Saturday night, second-seeded Mercyhurst flirted with playoff death. Sunday, the Lakers’ hopes perished.
A two-goal game for rookie sensation Pierre-Luc O’Brien, along with a 22-save performance by netminder Kevin LaPointe, propelled fourth seed Sacred Heart to a 3-2 upset victory in the second semifinal of the Atlantic Hockey tournament, ending the Lakers’ hopes of repeating as champion and returning to the NCAAs.
Sacred Heart will meet top-seeded Holy Cross in the championship game next Saturday night at Army’s Tate Rink.

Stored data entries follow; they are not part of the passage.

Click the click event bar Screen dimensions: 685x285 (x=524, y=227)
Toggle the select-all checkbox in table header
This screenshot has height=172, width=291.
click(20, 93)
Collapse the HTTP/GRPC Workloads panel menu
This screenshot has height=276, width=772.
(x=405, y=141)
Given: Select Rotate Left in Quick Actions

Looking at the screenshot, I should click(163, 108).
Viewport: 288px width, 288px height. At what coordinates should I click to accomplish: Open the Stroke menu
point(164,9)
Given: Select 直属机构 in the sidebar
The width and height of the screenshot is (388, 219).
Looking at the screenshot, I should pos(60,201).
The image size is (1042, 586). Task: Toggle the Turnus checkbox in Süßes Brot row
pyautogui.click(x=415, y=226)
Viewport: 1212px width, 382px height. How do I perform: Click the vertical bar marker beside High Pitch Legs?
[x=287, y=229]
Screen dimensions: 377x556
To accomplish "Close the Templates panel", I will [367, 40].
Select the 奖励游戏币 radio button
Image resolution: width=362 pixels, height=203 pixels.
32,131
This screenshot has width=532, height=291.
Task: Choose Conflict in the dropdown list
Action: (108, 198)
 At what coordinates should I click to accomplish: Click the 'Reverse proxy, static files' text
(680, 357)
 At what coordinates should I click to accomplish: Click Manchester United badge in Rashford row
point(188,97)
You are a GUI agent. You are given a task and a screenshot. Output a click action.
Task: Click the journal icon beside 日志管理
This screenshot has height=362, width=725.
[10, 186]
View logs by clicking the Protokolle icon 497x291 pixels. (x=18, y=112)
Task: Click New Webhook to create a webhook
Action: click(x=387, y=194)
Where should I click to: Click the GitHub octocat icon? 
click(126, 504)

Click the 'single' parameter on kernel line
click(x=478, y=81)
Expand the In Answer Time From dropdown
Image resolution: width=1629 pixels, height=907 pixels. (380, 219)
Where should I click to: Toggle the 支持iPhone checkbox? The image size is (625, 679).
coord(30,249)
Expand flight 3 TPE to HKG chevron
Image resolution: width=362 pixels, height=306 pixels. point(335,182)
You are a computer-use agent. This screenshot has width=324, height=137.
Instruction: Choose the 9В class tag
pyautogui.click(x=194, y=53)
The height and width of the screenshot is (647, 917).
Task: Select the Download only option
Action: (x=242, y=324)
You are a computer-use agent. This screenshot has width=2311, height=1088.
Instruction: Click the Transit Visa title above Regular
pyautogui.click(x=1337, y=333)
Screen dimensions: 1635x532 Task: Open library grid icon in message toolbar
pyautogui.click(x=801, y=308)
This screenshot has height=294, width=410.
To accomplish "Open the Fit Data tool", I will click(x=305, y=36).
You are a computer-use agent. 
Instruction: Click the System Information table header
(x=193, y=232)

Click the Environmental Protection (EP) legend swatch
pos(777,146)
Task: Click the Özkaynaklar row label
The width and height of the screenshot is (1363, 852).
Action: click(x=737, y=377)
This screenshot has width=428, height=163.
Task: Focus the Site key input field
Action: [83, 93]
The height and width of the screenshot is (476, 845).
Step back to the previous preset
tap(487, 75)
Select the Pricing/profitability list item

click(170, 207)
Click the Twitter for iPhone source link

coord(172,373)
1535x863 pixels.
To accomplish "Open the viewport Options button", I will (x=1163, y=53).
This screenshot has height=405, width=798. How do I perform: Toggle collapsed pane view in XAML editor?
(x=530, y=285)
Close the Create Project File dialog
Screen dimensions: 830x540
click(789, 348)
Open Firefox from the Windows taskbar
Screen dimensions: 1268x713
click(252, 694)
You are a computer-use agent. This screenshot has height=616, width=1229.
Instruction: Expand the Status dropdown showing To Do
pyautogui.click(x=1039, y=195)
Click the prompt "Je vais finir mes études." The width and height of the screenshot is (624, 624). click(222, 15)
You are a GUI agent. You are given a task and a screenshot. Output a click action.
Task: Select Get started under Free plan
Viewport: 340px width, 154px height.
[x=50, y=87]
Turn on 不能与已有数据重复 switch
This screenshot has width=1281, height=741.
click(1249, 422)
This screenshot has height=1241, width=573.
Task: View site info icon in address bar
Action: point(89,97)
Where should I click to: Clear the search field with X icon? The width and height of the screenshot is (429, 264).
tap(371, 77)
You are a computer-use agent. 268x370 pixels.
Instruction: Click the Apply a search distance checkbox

“Awesome,” said Sacred Heart head coach Shaun Hannah, whose clubs in the past have struggled in the playoffs, and two years ago fell in the MAAC semifinals to eventual champ Quinnipiac. “It’s rewarding to see the guys on the team. Seeing them come together as a group and do what it take to get to the championship game is just great.”
The Pioneers pulled off the upset using a tight defensive set that limited Mercyhurst to only 24 shots on goal, and, even more importantly, holding the Lakers scoreless on the power play (0-for-7).
The championship-game matchup translates to the fact that the NCAA tournament will see a new face this year. Mercyhurst and Quinnipiac are the only two schools to ever represent the then-MAAC in the tournament. Quinnipiac fell in Saturday’s quarterfinals to Canisius.
The thought of going to the NCAA tournament, though in the back of the head, is not something Hannah wants his club to worry about.
“The guys are aware of [the tournament],” said Hannah. “But we’ve said it all year. We’re going to take things one game at a time. We can’t take the second step until we take the first one.”
Both teams began the game with a lot of zip, and Mercyhurst had the first chance to draw blood. David Wrigley, who had the tying goal in Saturday’s 5-4 quarterfinal win over Bentley, appeared to have an empty net only to have LaPointe get a piece of the shot and knock it high over the net.
Shortly thereafter, Sacred Heart took over territorial control thanks to back-to-back Mercyhurst penalties. Though they were held off the board in the man up situation, the Pioneers proceeded to strike first when O’Brien, the Atlantic Hockey Rookie of the Year, scored his first of the night at 14:22.
Skating with a head of steam down the left wing, he wristed what looked like an innocent shot on Mercyhurst goaltender Jordan Wakefield (27 saves). The rookie, though, wasn’t set when the shot was released and got beat cleanly through the five-hole to give SHU the 1-0 lead.
The second period featured the high-flying offenses for each club and with that, two goals for each.
Mercyhurst started the scoring at 2:55 when Kyle Gourgon scored a controversial goal on the power play. His original shot was saved by LaPointe, but momentum carried the Pioneer goaltender backwards. It appeared that he kept the puck out of the net but Gourgon took a second whack on which, according to the goal judge, the puck crossed the line.
None of the on-ice officials saw the puck cross, but after a conference with the goal judge the marker was allowed.
Sacred Heart responded immediately. On the power play, Konn Hawkes pinched from the left point, took a feed from behind the net and rifled a wrist shot off of Wakefield’s left shoulder into the top corner at 4:06 to give the Pioneers back the lead.
A little more than a minute later could have been a turning point. Mercyhurst’s Wrigley was given a five-minute major for high-sticking at 5:17, giving the Sacred Heart power play a chance to take control of the game. Instead, Erik Johnson took a shorthanded breakaway pass from Conrad Martin and misfired on the shot just enough to fool LaPointe and even the game at 5:44.
Under the mindset that one good shorthander deserves another, O’Brien scored his second of the night, this time with his team down a man, stealing the puck behind the net, walking out front and firing to the far side for the 3-2 lead through two.
In the third period, it was up to the Sacred Heart defense to shut things down. While managing only four shots themselves, the Pioneers seemed happy to protect the lead, allowing just eight Mercyhurst shots and none of threatening quality.
As the clock ticked down through the final tense second, the partisan Sacred Heart crowd roared as the players and coaching staff celebrated their first trip to the championship game.
Said senior captain Chuck Metcalfe, “It sure feels good in my last year to be one game away.”
And if the Pioneers can pull off one more upset next weekend, the feeling will be better than good. As Hannah says, it would be “Awesome!”